■ **WORK TO COMPLETE**: Below are records to write out again, exactly as they read.

----------------------------------------

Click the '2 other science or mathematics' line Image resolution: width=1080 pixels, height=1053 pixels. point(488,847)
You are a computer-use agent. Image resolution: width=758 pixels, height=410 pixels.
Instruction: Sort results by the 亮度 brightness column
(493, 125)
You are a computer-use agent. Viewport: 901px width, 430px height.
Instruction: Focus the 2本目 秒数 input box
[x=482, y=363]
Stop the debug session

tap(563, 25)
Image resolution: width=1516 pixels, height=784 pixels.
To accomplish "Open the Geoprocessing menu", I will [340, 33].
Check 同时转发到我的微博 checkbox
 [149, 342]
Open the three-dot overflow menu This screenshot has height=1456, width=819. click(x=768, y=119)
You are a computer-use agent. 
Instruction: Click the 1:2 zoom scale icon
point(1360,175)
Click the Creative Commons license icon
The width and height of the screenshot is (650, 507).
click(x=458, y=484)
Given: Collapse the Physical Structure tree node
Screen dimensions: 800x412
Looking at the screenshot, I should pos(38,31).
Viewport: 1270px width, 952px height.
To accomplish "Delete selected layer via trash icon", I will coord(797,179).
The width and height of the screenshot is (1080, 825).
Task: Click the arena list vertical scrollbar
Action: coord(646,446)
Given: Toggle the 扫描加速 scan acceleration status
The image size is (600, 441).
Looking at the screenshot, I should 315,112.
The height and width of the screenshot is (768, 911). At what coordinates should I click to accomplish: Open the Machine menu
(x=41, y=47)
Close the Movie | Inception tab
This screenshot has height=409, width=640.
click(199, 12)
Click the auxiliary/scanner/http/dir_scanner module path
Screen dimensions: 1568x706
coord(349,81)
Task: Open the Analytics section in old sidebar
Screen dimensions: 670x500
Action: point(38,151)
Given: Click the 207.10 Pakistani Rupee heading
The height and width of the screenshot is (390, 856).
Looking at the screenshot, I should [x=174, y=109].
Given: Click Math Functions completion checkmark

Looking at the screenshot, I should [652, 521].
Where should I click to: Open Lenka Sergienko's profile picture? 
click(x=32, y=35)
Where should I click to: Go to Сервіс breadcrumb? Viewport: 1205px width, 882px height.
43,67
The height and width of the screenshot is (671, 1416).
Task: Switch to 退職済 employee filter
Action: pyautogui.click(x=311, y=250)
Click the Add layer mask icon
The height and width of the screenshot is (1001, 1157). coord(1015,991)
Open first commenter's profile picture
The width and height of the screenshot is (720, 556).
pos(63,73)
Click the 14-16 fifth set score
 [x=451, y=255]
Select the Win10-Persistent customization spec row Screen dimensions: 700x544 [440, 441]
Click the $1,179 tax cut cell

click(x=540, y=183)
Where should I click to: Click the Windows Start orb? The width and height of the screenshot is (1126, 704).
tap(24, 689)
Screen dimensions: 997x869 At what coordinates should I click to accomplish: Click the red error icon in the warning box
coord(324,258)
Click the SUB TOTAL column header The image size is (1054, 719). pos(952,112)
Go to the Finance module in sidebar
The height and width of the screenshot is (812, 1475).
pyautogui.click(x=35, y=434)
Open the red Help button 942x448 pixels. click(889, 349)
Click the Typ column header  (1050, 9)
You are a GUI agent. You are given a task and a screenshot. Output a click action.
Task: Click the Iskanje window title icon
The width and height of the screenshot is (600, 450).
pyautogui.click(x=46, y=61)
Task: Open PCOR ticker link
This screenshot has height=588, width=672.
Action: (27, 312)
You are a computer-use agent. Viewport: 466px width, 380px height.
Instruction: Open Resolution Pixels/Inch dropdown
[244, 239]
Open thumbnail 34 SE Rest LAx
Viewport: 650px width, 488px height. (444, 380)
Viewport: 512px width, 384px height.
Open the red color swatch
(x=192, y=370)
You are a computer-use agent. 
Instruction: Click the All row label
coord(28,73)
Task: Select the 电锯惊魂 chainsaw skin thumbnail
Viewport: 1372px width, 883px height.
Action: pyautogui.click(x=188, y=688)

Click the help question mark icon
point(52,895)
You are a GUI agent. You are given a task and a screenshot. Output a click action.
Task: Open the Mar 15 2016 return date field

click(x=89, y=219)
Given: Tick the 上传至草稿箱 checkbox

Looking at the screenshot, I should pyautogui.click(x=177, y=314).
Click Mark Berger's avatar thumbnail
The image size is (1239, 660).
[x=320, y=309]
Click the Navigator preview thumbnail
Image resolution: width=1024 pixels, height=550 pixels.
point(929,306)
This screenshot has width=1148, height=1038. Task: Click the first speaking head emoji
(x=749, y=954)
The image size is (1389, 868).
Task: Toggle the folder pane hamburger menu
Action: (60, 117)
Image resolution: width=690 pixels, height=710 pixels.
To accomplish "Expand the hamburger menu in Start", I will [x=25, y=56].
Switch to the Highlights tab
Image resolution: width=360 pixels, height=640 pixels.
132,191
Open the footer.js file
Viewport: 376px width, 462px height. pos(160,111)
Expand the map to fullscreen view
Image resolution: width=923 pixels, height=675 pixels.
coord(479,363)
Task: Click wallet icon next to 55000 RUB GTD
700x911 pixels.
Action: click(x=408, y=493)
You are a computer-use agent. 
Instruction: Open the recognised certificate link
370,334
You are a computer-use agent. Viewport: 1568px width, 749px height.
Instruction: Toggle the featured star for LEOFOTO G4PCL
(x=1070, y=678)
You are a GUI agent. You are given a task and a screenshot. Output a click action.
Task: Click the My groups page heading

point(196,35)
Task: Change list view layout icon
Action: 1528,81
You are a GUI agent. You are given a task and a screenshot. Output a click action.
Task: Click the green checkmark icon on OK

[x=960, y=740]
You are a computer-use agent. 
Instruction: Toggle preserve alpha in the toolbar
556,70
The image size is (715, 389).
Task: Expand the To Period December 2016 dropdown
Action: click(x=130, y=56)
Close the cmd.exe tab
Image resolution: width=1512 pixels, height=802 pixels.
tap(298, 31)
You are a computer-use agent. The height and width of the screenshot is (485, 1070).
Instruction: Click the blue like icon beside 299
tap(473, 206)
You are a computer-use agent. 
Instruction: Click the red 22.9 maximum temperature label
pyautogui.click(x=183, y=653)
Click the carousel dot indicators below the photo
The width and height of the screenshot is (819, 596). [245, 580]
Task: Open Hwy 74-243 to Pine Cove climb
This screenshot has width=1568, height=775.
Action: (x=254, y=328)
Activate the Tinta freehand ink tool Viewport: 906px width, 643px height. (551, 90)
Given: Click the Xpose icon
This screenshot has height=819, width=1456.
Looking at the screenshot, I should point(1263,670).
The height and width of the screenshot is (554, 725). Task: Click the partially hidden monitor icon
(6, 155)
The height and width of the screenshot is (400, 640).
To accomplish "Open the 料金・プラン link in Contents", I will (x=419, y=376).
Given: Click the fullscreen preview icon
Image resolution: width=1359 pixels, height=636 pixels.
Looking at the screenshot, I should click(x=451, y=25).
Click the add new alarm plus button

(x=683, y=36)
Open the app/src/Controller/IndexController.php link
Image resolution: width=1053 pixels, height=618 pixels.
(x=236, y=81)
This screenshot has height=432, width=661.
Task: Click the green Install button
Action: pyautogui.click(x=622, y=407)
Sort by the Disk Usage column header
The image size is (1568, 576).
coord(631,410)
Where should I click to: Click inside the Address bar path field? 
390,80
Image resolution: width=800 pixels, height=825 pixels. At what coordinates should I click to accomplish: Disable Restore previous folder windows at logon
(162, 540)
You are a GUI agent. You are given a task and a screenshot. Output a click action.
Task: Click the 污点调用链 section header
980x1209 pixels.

----------------------------------------

■ **RESULT FOR THIS EXERCISE**:
Click the '2 other science or mathematics' line Image resolution: width=1080 pixels, height=1053 pixels. point(488,847)
You are a computer-use agent. Image resolution: width=758 pixels, height=410 pixels.
Instruction: Sort results by the 亮度 brightness column
(493, 125)
You are a computer-use agent. Viewport: 901px width, 430px height.
Instruction: Focus the 2本目 秒数 input box
[x=482, y=363]
Stop the debug session

tap(563, 25)
Image resolution: width=1516 pixels, height=784 pixels.
To accomplish "Open the Geoprocessing menu", I will [340, 33].
Check 同时转发到我的微博 checkbox
 [149, 342]
Open the three-dot overflow menu This screenshot has height=1456, width=819. click(x=768, y=119)
You are a computer-use agent. 
Instruction: Click the 1:2 zoom scale icon
point(1360,175)
Click the Creative Commons license icon
The width and height of the screenshot is (650, 507).
click(x=458, y=484)
Given: Collapse the Physical Structure tree node
Screen dimensions: 800x412
Looking at the screenshot, I should pos(38,31).
Viewport: 1270px width, 952px height.
To accomplish "Delete selected layer via trash icon", I will coord(797,179).
The width and height of the screenshot is (1080, 825).
Task: Click the arena list vertical scrollbar
Action: coord(646,446)
Given: Toggle the 扫描加速 scan acceleration status
The image size is (600, 441).
Looking at the screenshot, I should 315,112.
The height and width of the screenshot is (768, 911). At what coordinates should I click to accomplish: Open the Machine menu
(x=41, y=47)
Close the Movie | Inception tab
This screenshot has height=409, width=640.
click(199, 12)
Click the auxiliary/scanner/http/dir_scanner module path
Screen dimensions: 1568x706
coord(349,81)
Task: Open the Analytics section in old sidebar
Screen dimensions: 670x500
Action: point(38,151)
Given: Click the 207.10 Pakistani Rupee heading
The height and width of the screenshot is (390, 856).
Looking at the screenshot, I should [x=174, y=109].
Given: Click Math Functions completion checkmark

Looking at the screenshot, I should [652, 521].
Where should I click to: Open Lenka Sergienko's profile picture? 
click(x=32, y=35)
Where should I click to: Go to Сервіс breadcrumb? Viewport: 1205px width, 882px height.
43,67
The height and width of the screenshot is (671, 1416).
Task: Switch to 退職済 employee filter
Action: pyautogui.click(x=311, y=250)
Click the Add layer mask icon
The height and width of the screenshot is (1001, 1157). coord(1015,991)
Open first commenter's profile picture
The width and height of the screenshot is (720, 556).
pos(63,73)
Click the 14-16 fifth set score
 [x=451, y=255]
Select the Win10-Persistent customization spec row Screen dimensions: 700x544 [440, 441]
Click the $1,179 tax cut cell

click(x=540, y=183)
Where should I click to: Click the Windows Start orb? The width and height of the screenshot is (1126, 704).
tap(24, 689)
Screen dimensions: 997x869 At what coordinates should I click to accomplish: Click the red error icon in the warning box
coord(324,258)
Click the SUB TOTAL column header The image size is (1054, 719). pos(952,112)
Go to the Finance module in sidebar
The height and width of the screenshot is (812, 1475).
pyautogui.click(x=35, y=434)
Open the red Help button 942x448 pixels. click(889, 349)
Click the Typ column header  (1050, 9)
You are a GUI agent. You are given a task and a screenshot. Output a click action.
Task: Click the Iskanje window title icon
The width and height of the screenshot is (600, 450).
pyautogui.click(x=46, y=61)
Task: Open PCOR ticker link
This screenshot has height=588, width=672.
Action: (27, 312)
You are a computer-use agent. Viewport: 466px width, 380px height.
Instruction: Open Resolution Pixels/Inch dropdown
[244, 239]
Open thumbnail 34 SE Rest LAx
Viewport: 650px width, 488px height. (444, 380)
Viewport: 512px width, 384px height.
Open the red color swatch
(x=192, y=370)
You are a computer-use agent. 
Instruction: Click the All row label
coord(28,73)
Task: Select the 电锯惊魂 chainsaw skin thumbnail
Viewport: 1372px width, 883px height.
Action: pyautogui.click(x=188, y=688)

Click the help question mark icon
point(52,895)
You are a GUI agent. You are given a task and a screenshot. Output a click action.
Task: Open the Mar 15 2016 return date field

click(x=89, y=219)
Given: Tick the 上传至草稿箱 checkbox

Looking at the screenshot, I should pyautogui.click(x=177, y=314).
Click Mark Berger's avatar thumbnail
The image size is (1239, 660).
[x=320, y=309]
Click the Navigator preview thumbnail
Image resolution: width=1024 pixels, height=550 pixels.
point(929,306)
This screenshot has width=1148, height=1038. Task: Click the first speaking head emoji
(x=749, y=954)
The image size is (1389, 868).
Task: Toggle the folder pane hamburger menu
Action: (60, 117)
Image resolution: width=690 pixels, height=710 pixels.
To accomplish "Expand the hamburger menu in Start", I will [x=25, y=56].
Switch to the Highlights tab
Image resolution: width=360 pixels, height=640 pixels.
132,191
Open the footer.js file
Viewport: 376px width, 462px height. pos(160,111)
Expand the map to fullscreen view
Image resolution: width=923 pixels, height=675 pixels.
coord(479,363)
Task: Click wallet icon next to 55000 RUB GTD
700x911 pixels.
Action: click(x=408, y=493)
You are a computer-use agent. 
Instruction: Open the recognised certificate link
370,334
You are a computer-use agent. Viewport: 1568px width, 749px height.
Instruction: Toggle the featured star for LEOFOTO G4PCL
(x=1070, y=678)
You are a GUI agent. You are given a task and a screenshot. Output a click action.
Task: Click the My groups page heading

point(196,35)
Task: Change list view layout icon
Action: 1528,81
You are a GUI agent. You are given a task and a screenshot. Output a click action.
Task: Click the green checkmark icon on OK

[x=960, y=740]
You are a computer-use agent. 
Instruction: Toggle preserve alpha in the toolbar
556,70
The image size is (715, 389).
Task: Expand the To Period December 2016 dropdown
Action: click(x=130, y=56)
Close the cmd.exe tab
Image resolution: width=1512 pixels, height=802 pixels.
tap(298, 31)
You are a computer-use agent. The height and width of the screenshot is (485, 1070).
Instruction: Click the blue like icon beside 299
tap(473, 206)
You are a computer-use agent. 
Instruction: Click the red 22.9 maximum temperature label
pyautogui.click(x=183, y=653)
Click the carousel dot indicators below the photo
The width and height of the screenshot is (819, 596). [245, 580]
Task: Open Hwy 74-243 to Pine Cove climb
This screenshot has width=1568, height=775.
Action: (x=254, y=328)
Activate the Tinta freehand ink tool Viewport: 906px width, 643px height. (551, 90)
Given: Click the Xpose icon
This screenshot has height=819, width=1456.
Looking at the screenshot, I should point(1263,670).
The height and width of the screenshot is (554, 725). Task: Click the partially hidden monitor icon
(6, 155)
The height and width of the screenshot is (400, 640).
To accomplish "Open the 料金・プラン link in Contents", I will (x=419, y=376).
Given: Click the fullscreen preview icon
Image resolution: width=1359 pixels, height=636 pixels.
Looking at the screenshot, I should click(x=451, y=25).
Click the add new alarm plus button

(x=683, y=36)
Open the app/src/Controller/IndexController.php link
Image resolution: width=1053 pixels, height=618 pixels.
(x=236, y=81)
This screenshot has height=432, width=661.
Task: Click the green Install button
Action: pyautogui.click(x=622, y=407)
Sort by the Disk Usage column header
The image size is (1568, 576).
coord(631,410)
Where should I click to: Click inside the Address bar path field? 
390,80
Image resolution: width=800 pixels, height=825 pixels. At what coordinates should I click to accomplish: Disable Restore previous folder windows at logon
(162, 540)
You are a GUI agent. You are given a task and a screenshot. Output a click action.
Task: Click the 污点调用链 section header
980x1209 pixels.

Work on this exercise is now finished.